= Instructions to follow =
Set down every entry exactly as it stands, omitting any picture.

= Records =
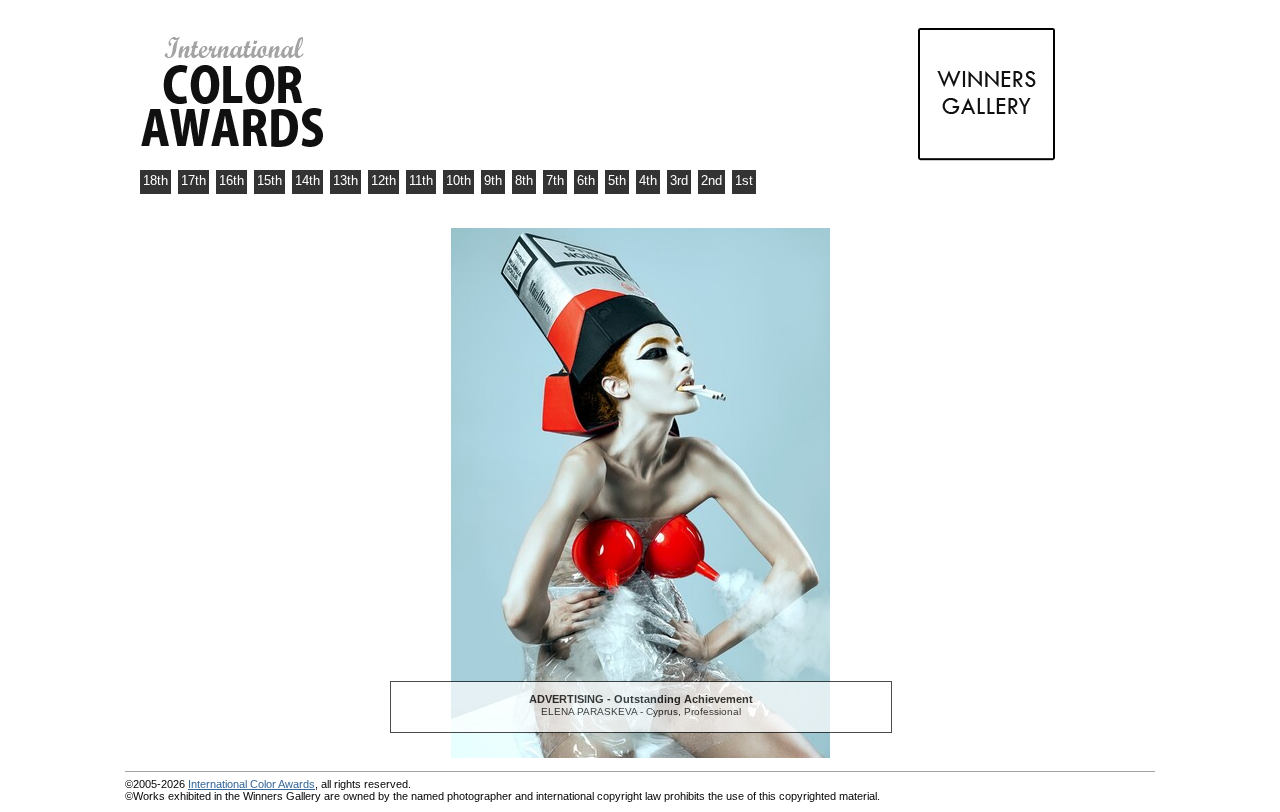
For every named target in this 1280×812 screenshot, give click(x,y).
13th (345, 180)
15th (269, 180)
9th (493, 180)
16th (231, 180)
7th (555, 180)
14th (307, 180)
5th (617, 180)
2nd (711, 180)
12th (383, 180)
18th (155, 180)
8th (524, 180)
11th (421, 180)
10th (458, 180)
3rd (679, 180)
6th (586, 180)
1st (744, 180)
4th (648, 180)
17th (193, 180)
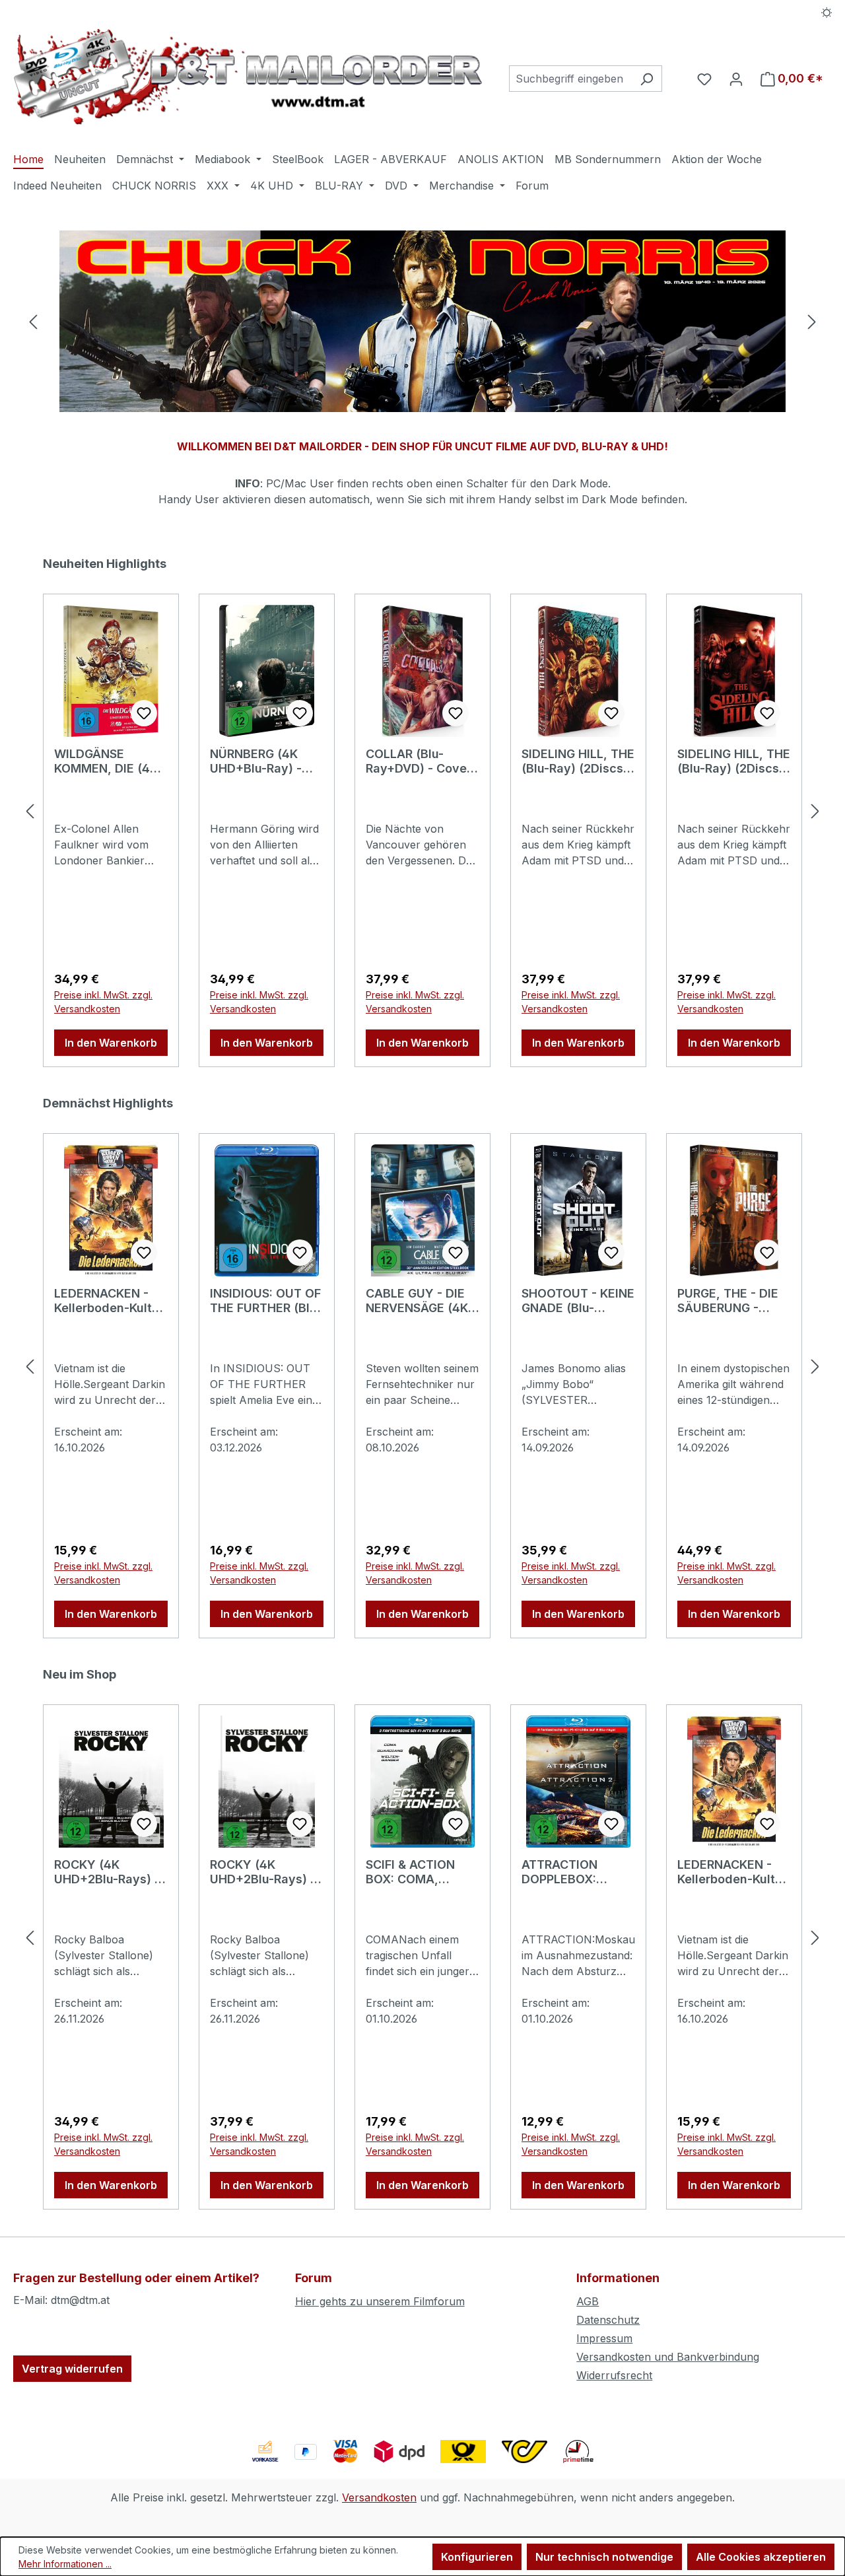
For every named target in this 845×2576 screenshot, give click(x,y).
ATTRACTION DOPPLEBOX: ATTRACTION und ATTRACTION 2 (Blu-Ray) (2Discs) (575, 1872)
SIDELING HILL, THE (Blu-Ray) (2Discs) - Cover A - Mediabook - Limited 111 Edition (578, 761)
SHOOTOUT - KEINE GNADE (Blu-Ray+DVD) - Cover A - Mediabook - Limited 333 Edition (578, 1300)
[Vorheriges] (33, 321)
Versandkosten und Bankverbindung (667, 2356)
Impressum (604, 2338)
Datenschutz (608, 2319)
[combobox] (570, 78)
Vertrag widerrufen (72, 2368)
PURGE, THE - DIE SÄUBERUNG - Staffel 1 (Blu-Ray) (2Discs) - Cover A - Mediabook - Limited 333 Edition (731, 1300)
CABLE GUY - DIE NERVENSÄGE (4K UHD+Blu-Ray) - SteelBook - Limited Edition (417, 1300)
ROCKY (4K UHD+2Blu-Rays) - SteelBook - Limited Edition (107, 1872)
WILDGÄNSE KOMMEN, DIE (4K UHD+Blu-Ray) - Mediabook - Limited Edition (106, 761)
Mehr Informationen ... (65, 2563)
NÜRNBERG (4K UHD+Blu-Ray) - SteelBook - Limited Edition (256, 761)
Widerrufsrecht (614, 2375)
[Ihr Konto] (736, 78)
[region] (422, 321)
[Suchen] (646, 78)
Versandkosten (379, 2497)
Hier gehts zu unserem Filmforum (380, 2301)
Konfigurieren (477, 2556)
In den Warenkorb (111, 1042)
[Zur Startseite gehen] (248, 76)
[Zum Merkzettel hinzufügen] (144, 713)
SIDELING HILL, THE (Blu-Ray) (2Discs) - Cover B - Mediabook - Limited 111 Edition (733, 761)
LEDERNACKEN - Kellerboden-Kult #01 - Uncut (103, 1300)
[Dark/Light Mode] (826, 11)
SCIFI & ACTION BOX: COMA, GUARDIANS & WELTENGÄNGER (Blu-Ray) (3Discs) (419, 1872)
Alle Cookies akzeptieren (761, 2556)
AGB (587, 2301)
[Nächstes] (812, 321)
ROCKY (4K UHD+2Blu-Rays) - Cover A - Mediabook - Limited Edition (263, 1872)
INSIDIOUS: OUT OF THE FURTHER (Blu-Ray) (265, 1300)
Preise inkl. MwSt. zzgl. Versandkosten (103, 1001)
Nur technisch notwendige (604, 2556)
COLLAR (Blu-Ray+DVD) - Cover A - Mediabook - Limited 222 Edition (422, 761)
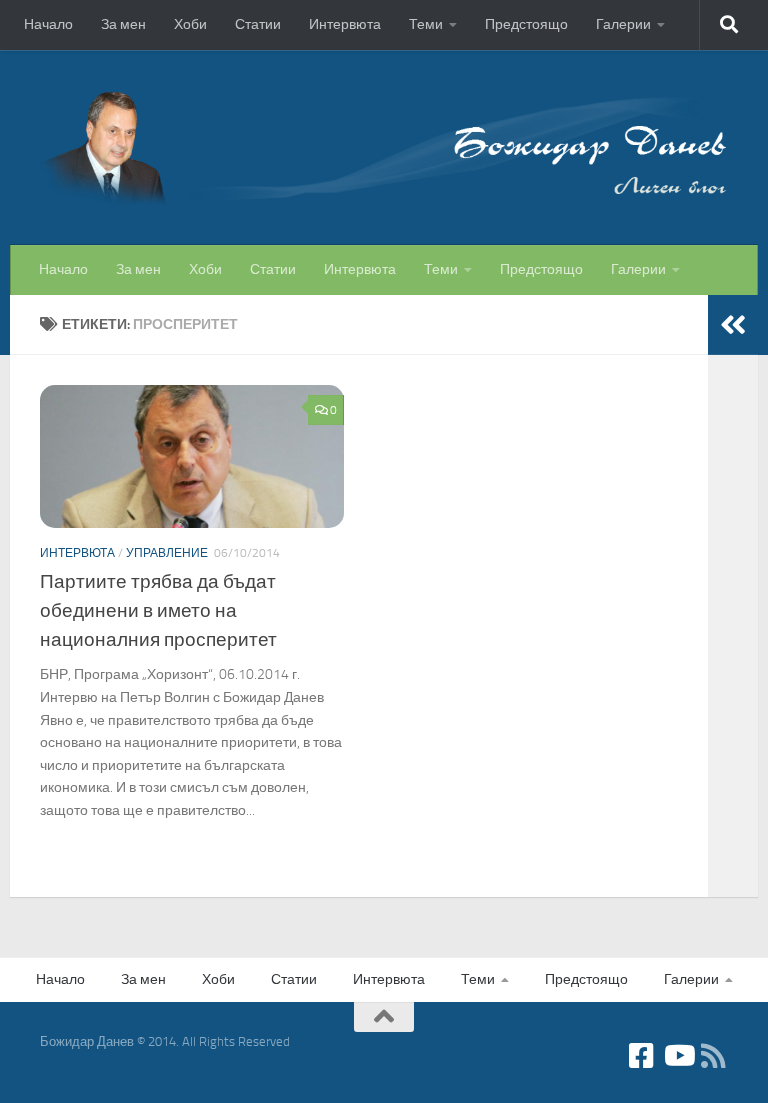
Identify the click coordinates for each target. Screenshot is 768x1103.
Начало (48, 24)
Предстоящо (526, 24)
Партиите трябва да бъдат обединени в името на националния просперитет (158, 610)
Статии (258, 24)
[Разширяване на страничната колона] (733, 325)
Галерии (623, 24)
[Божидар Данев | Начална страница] (384, 147)
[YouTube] (678, 1056)
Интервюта (345, 24)
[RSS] (714, 1056)
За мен (123, 24)
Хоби (190, 24)
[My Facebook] (642, 1056)
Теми (426, 24)
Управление (167, 553)
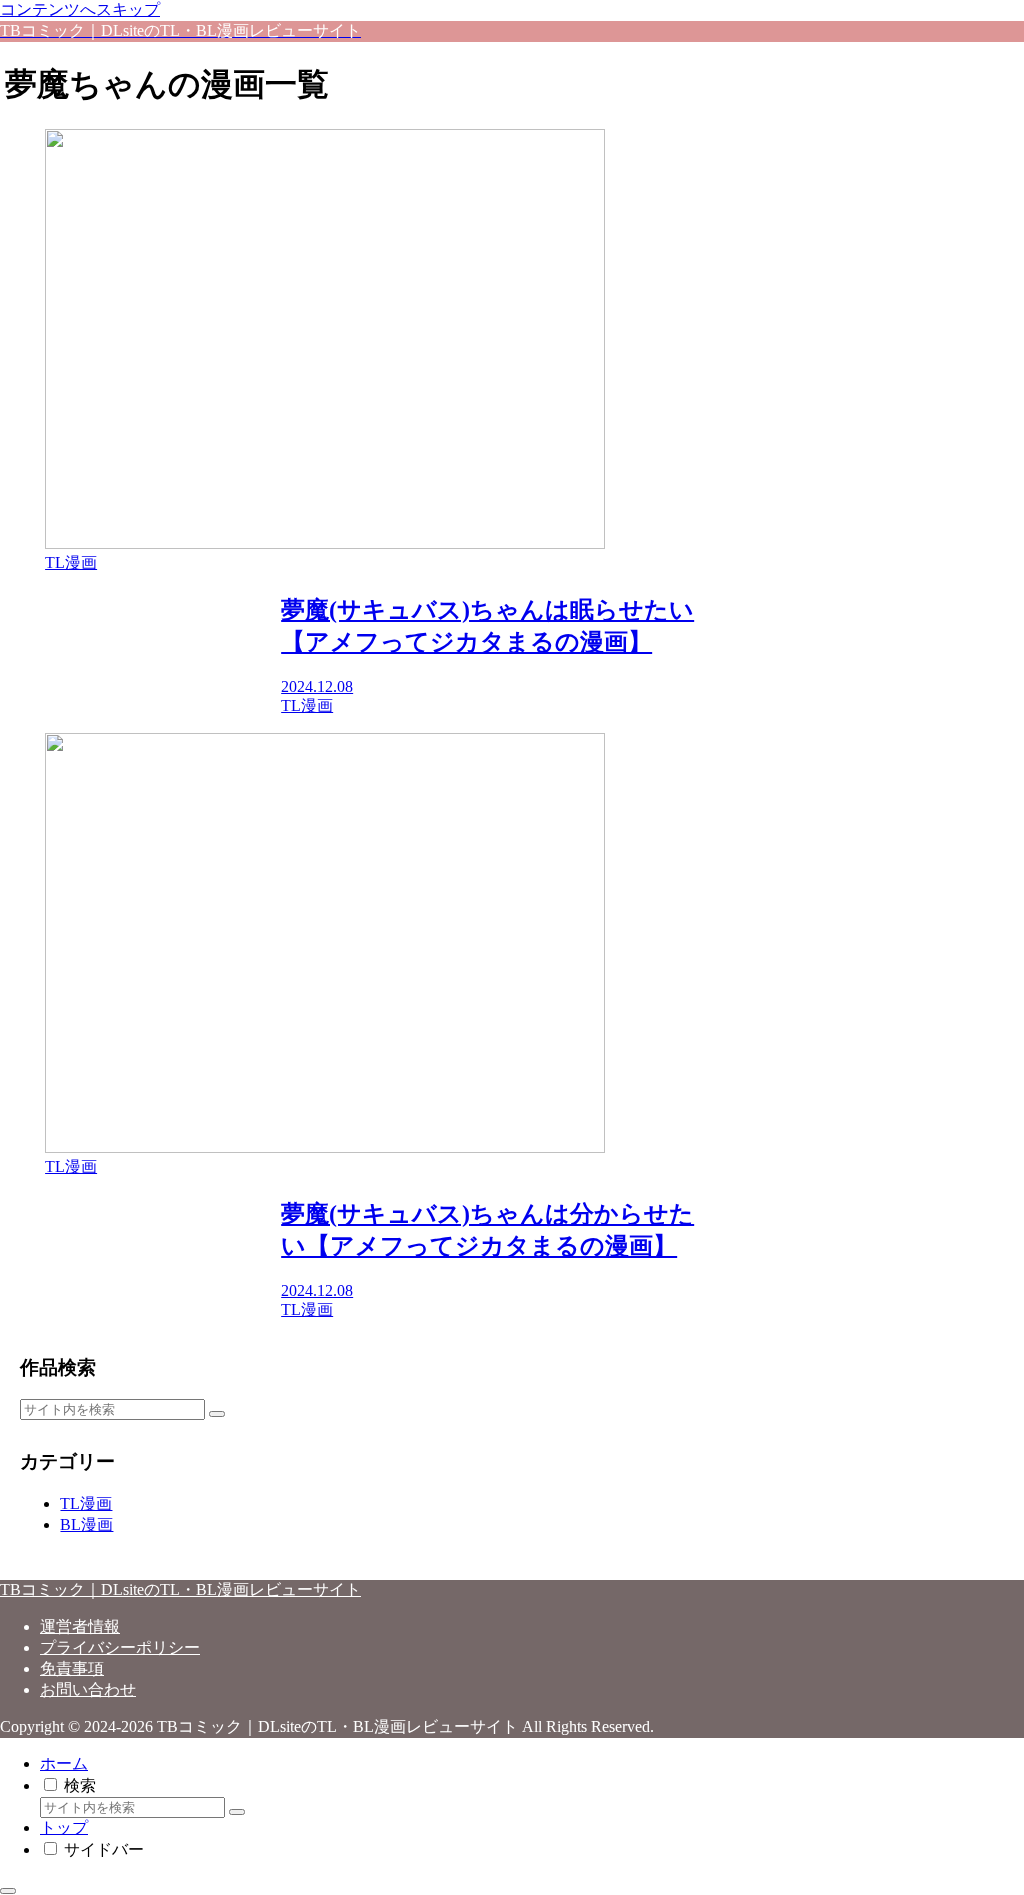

= Response to this exercise =
For every named target in this 1280×812 screenshot, give click(x,y).
13th (345, 180)
15th (269, 180)
9th (493, 180)
16th (231, 180)
7th (555, 180)
14th (307, 180)
5th (617, 180)
2nd (711, 180)
12th (383, 180)
18th (155, 180)
8th (524, 180)
11th (421, 180)
10th (458, 180)
3rd (679, 180)
6th (586, 180)
1st (744, 180)
4th (648, 180)
17th (193, 180)
For every named target in this 845×2576 screenshot, give click(x,y).
ATTRACTION DOPPLEBOX: ATTRACTION und ATTRACTION 2 (Blu-Ray) (2Discs) (575, 1872)
SIDELING HILL, THE (Blu-Ray) (2Discs) - Cover A - Mediabook - Limited 111 Edition (578, 761)
SHOOTOUT - KEINE GNADE (Blu-Ray+DVD) - Cover A - Mediabook - Limited 333 Edition (578, 1300)
[Vorheriges] (33, 321)
Versandkosten und Bankverbindung (667, 2356)
Impressum (604, 2338)
Datenschutz (608, 2319)
[combobox] (570, 78)
Vertrag widerrufen (72, 2368)
PURGE, THE - DIE SÄUBERUNG - Staffel 1 (Blu-Ray) (2Discs) - Cover A - Mediabook - Limited 333 Edition (731, 1300)
CABLE GUY - DIE NERVENSÄGE (4K UHD+Blu-Ray) - SteelBook - Limited Edition (417, 1300)
ROCKY (4K UHD+2Blu-Rays) - SteelBook - Limited Edition (107, 1872)
WILDGÄNSE KOMMEN, DIE (4K UHD+Blu-Ray) - Mediabook - Limited Edition (106, 761)
Mehr Informationen ... (65, 2563)
NÜRNBERG (4K UHD+Blu-Ray) - SteelBook - Limited Edition (256, 761)
Widerrufsrecht (614, 2375)
[Ihr Konto] (736, 78)
[region] (422, 321)
[Suchen] (646, 78)
Versandkosten (379, 2497)
Hier gehts zu unserem Filmforum (380, 2301)
Konfigurieren (477, 2556)
In den Warenkorb (111, 1042)
[Zur Startseite gehen] (248, 76)
[Zum Merkzettel hinzufügen] (144, 713)
SIDELING HILL, THE (Blu-Ray) (2Discs) - Cover B - Mediabook - Limited 111 Edition (733, 761)
LEDERNACKEN - Kellerboden-Kult #01 - Uncut (103, 1300)
[Dark/Light Mode] (826, 11)
SCIFI & ACTION BOX: COMA, GUARDIANS & WELTENGÄNGER (Blu-Ray) (3Discs) (419, 1872)
Alle Cookies akzeptieren (761, 2556)
AGB (587, 2301)
[Nächstes] (812, 321)
ROCKY (4K UHD+2Blu-Rays) - Cover A - Mediabook - Limited Edition (263, 1872)
INSIDIOUS: OUT OF THE FURTHER (Blu-Ray) (265, 1300)
Preise inkl. MwSt. zzgl. Versandkosten (103, 1001)
Nur technisch notwendige (604, 2556)
COLLAR (Blu-Ray+DVD) - Cover A - Mediabook - Limited 222 Edition (422, 761)
Identify the click coordinates for each target. Screenshot is 768x1103.
Начало (48, 24)
Предстоящо (526, 24)
Партиите трябва да бъдат обединени в името на националния просперитет (158, 610)
Статии (258, 24)
[Разширяване на страничната колона] (733, 325)
Галерии (623, 24)
[Божидар Данев | Начална страница] (384, 147)
[YouTube] (678, 1056)
Интервюта (345, 24)
[RSS] (714, 1056)
За мен (123, 24)
Хоби (190, 24)
[My Facebook] (642, 1056)
Теми (426, 24)
Управление (167, 553)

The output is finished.